CHAPTER 10: Data Management In
ONLINE RESOURCES
1. Several online medical dictionaries available such as Dorland's online
medical dictionary or Stedman's online medical dictionary are wonderful aid
in getting the information related to various diseases or getting familiar with
medical terminologies.
2. Assistance of software can be taken for learning medical terminologies and
spell check.
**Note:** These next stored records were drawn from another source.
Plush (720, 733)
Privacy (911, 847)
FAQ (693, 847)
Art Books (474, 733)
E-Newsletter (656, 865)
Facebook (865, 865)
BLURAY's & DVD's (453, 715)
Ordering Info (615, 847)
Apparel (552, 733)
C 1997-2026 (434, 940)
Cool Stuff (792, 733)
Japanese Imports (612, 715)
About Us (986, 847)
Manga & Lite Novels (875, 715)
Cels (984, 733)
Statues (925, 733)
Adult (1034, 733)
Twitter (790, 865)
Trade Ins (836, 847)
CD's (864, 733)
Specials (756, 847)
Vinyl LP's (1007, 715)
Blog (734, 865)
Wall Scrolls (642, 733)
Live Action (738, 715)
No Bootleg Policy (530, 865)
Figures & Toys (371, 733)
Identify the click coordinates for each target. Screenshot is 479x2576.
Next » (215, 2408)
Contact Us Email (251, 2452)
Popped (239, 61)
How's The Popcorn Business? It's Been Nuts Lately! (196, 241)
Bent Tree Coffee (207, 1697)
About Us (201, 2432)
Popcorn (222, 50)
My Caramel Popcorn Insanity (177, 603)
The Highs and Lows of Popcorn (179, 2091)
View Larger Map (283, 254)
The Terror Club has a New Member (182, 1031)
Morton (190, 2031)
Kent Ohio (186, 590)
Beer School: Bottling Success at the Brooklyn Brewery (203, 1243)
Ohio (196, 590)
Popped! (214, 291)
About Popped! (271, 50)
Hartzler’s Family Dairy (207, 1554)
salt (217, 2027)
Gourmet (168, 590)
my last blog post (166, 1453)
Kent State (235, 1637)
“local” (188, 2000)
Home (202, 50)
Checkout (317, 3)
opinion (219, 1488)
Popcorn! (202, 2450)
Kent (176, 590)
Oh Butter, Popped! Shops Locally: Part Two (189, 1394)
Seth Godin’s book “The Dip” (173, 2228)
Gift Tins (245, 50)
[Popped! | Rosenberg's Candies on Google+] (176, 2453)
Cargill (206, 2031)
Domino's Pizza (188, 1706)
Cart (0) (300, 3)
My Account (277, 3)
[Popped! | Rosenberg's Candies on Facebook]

A variety of them are available online for free.
3. A range of online medical and pharmaceutical journals are available for free.
These journals can provide information related to a particular disease, its
pathology, treatment modalities, and recent advances in therapeutics. They
are a very good source for preparing background information for
investigator's brochure or materials for health care professionals or
marketing, etc.
4. Besides, there are lots of free online books available that can assist in
gathering information regarding the subject or the disease selected.
5. The author may need information about the latest drugs used for the medical
therapy of diseases and regulations for the drug trials and marketing. He
should be well acquainted with such regulations. Country wise regulatory
guidelines are available at the site of most of the regulatory authorities.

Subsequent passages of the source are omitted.